A quantidade de morcegos-vampiros, que transmitem raiva e preocupam agropecuaristas, pode aumentar no Brasil e nas Américas por conta do crescimento das populações de outro animal, o javali.
Um grupo de pesquisadores acaba de evidenciar um aumento alarmante na distribuição e no número de javalis e porcos ferais. Além disso, demonstraram que os morcegos-vampiros (Desmodus rotundus) passaram a se alimentar do sangue destes porcos.
À medida que a população de javalis aumenta, também crescem os danos à agricultura e à fauna nativa, entre outros problemas. Os javalis fornecem uma fonte também crescente de sangue a vampiros, o que pode aumentar em muito a população desses morcegos.

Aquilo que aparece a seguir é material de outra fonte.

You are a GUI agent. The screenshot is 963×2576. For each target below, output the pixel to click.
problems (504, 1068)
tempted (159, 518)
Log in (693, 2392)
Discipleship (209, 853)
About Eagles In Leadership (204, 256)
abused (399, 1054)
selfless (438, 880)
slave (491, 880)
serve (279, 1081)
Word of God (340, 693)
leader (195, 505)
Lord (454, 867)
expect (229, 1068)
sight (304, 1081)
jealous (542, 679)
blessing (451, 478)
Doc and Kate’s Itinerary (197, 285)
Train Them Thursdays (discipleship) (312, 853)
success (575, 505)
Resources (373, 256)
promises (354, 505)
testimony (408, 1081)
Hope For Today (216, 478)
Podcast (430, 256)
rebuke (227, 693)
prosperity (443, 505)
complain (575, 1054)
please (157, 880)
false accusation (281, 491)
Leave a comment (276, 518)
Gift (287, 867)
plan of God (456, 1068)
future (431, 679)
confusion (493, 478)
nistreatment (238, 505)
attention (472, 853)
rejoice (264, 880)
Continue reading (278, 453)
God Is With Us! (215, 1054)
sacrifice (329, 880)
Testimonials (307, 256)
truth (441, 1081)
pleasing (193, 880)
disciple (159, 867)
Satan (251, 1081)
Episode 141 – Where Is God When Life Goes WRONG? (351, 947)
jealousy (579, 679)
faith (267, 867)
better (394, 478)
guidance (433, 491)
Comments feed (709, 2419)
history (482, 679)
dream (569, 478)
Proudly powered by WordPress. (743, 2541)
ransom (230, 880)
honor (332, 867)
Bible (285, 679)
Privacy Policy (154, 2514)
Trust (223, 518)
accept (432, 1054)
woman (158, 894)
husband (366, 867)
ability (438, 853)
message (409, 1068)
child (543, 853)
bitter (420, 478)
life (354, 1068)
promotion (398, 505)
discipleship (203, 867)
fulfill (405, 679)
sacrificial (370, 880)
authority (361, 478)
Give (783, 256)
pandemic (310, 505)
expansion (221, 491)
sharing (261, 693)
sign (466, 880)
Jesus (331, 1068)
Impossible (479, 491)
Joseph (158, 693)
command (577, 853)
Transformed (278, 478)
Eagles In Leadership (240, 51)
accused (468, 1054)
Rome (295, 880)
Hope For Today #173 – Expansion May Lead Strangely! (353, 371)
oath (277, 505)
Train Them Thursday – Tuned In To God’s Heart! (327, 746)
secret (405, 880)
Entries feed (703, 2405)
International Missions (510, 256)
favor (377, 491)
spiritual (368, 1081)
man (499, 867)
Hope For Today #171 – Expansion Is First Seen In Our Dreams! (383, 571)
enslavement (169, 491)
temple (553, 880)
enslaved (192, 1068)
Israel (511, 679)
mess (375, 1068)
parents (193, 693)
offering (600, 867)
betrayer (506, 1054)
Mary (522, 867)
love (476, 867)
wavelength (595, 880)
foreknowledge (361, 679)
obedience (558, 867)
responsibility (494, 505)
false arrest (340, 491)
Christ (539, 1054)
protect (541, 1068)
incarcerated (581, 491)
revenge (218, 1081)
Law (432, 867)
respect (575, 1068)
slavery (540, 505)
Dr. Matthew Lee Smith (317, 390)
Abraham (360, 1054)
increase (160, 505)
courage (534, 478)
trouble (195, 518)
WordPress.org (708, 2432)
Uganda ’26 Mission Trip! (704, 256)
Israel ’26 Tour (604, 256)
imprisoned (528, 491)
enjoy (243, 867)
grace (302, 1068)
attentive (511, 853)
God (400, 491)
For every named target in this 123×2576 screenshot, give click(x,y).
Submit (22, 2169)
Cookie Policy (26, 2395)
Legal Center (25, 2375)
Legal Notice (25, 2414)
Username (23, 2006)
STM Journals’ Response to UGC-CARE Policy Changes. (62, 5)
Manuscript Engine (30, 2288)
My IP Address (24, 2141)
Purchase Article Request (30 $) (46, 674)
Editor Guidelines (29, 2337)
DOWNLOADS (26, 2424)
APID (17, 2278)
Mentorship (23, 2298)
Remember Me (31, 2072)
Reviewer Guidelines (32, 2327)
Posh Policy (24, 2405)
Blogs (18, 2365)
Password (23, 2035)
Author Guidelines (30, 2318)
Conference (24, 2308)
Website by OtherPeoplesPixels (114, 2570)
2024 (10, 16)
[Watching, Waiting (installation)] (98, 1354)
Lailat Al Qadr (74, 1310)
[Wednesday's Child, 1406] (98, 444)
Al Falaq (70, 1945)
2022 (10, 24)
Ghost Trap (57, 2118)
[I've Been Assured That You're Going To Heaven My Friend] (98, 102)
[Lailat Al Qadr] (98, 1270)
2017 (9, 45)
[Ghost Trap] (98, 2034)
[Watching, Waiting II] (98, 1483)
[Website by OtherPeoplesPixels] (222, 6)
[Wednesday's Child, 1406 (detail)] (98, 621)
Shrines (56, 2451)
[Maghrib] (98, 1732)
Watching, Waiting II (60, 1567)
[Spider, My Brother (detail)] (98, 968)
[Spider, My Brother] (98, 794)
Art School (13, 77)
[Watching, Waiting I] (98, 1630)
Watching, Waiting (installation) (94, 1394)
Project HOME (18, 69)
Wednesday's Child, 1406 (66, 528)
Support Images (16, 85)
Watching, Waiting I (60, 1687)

Os resultados do estudo, que tem apoio da FAPESP, foram publicados na revista Frontiers in Ecology and the Environment por Mauro Galetti, professor do Instituto de Biociências da Universidade Estadual Paulista (Unesp) em Rio Claro, seu doutorando Felipe Pedrosa, Alexine Keuroghlian, bióloga da Wildlife Conservation Society – Brasil, e Ivan Sazima, professor colaborador do Museu de Zoologia da Universidade Estadual de Campinas (Unicamp).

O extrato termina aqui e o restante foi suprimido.